Personal information
- Date of birth: 29 August 1977 (age 47)
- Place of birth: Mont-Saint-Aignan, France
- Height: 1.77 m (5 ft 9+1⁄2 in)
- Position(s): Midfielder

Youth career
- Évreux

Senior career*
- Years: Team / Apps / (Gls)
- 1997–2001: Pacy-sur-Eure / 114 / (1)
- 2001–2003: Alès / 64 / (4)
- 2003–2008: Dijon / 157 / (8)
- Total:  / 335 / (13)

= Sébastien Larcier =

French footballer (born 1977)

Sébastien Larcier (born 29 August 1977) is a French football midfielder.

==Career==
Born in Mont-Saint-Aignan, Larcier began playing football in Championnat National for Pacy Vallée-d'Eure and Olympique Alès before joining Dijon FCO, where he played four seasons in Ligue 2 as a defensive midfielder.

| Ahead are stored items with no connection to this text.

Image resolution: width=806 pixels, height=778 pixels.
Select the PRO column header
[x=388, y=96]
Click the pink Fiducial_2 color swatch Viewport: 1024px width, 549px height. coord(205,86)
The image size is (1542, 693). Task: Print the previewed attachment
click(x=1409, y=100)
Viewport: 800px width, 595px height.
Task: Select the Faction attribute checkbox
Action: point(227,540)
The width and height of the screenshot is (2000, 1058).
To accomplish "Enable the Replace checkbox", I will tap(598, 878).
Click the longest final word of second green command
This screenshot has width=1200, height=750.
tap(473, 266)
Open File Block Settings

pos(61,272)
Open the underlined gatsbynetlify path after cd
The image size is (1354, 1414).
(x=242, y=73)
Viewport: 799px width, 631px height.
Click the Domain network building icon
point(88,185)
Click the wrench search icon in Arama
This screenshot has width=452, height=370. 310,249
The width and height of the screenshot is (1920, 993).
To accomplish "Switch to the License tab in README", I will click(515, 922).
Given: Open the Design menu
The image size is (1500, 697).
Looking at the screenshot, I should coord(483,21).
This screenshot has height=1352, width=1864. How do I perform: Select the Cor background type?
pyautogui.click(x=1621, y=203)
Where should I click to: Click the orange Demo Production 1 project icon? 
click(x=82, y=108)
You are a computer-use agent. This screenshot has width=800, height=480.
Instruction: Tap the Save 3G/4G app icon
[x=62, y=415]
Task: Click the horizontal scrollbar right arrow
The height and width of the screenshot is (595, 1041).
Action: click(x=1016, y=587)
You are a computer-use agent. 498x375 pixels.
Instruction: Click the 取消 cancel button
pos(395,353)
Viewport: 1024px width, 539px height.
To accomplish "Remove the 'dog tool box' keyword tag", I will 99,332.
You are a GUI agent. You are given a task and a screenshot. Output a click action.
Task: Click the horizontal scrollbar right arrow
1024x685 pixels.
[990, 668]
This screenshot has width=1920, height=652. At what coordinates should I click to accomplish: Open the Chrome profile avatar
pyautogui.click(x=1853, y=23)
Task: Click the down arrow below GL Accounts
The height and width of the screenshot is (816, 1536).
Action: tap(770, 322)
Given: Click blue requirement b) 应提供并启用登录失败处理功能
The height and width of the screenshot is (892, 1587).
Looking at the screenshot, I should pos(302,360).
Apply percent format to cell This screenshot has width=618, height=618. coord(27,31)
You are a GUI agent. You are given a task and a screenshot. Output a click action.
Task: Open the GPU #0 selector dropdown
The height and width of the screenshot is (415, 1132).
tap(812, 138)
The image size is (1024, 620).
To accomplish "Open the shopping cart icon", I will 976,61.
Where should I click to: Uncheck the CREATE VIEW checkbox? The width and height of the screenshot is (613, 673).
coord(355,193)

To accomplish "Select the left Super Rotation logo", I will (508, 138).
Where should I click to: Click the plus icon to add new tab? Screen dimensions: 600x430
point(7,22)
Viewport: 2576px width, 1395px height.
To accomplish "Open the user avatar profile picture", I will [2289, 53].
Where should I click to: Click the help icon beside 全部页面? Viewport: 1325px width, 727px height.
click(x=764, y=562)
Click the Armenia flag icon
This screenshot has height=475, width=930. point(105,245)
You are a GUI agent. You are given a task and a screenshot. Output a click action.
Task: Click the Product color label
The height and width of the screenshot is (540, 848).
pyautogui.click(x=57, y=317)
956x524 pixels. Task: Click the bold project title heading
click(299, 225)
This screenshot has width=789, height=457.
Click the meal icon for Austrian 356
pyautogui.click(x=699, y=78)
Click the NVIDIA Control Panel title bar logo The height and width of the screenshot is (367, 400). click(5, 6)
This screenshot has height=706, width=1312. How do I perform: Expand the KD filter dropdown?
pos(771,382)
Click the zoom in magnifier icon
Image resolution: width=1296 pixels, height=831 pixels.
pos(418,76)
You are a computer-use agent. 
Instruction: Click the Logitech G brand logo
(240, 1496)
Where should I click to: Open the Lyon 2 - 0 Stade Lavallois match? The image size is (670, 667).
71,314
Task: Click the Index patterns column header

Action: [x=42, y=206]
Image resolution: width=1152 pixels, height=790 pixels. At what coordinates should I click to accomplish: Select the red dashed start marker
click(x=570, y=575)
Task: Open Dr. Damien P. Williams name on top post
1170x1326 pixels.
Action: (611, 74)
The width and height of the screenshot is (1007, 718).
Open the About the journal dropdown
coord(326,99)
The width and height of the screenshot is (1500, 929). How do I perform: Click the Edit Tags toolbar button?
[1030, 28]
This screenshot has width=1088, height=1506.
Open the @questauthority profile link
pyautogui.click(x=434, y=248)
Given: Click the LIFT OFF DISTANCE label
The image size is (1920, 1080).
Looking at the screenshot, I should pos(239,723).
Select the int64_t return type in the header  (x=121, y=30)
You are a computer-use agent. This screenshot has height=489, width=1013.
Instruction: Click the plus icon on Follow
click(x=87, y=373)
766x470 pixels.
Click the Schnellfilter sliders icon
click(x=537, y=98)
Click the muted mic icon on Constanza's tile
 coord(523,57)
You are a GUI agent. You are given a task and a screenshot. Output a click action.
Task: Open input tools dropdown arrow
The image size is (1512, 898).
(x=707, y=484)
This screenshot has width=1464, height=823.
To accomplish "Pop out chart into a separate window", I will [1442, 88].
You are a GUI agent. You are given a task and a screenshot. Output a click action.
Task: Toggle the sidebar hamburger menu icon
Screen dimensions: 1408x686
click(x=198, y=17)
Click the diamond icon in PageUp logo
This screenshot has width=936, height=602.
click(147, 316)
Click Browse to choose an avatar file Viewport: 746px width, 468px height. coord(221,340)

After his retirement, Larcier continued at Dijon FCO as the head of the recruitment in the club. In July 2016, Larcier was also appointed president of the women's soccer section in Dijon. After 17 years at Dijon, his departure from the club was announced on 18 April 2020.

On 20 April 2020, Larcier was appointed sporting director of Angers SCO. In late November 2021, Larcier was replaced at Angers and left the club, after months of rumors about an exit. Larcier later took Angers to the Labour Court, where he sued the club over the way he had been fired.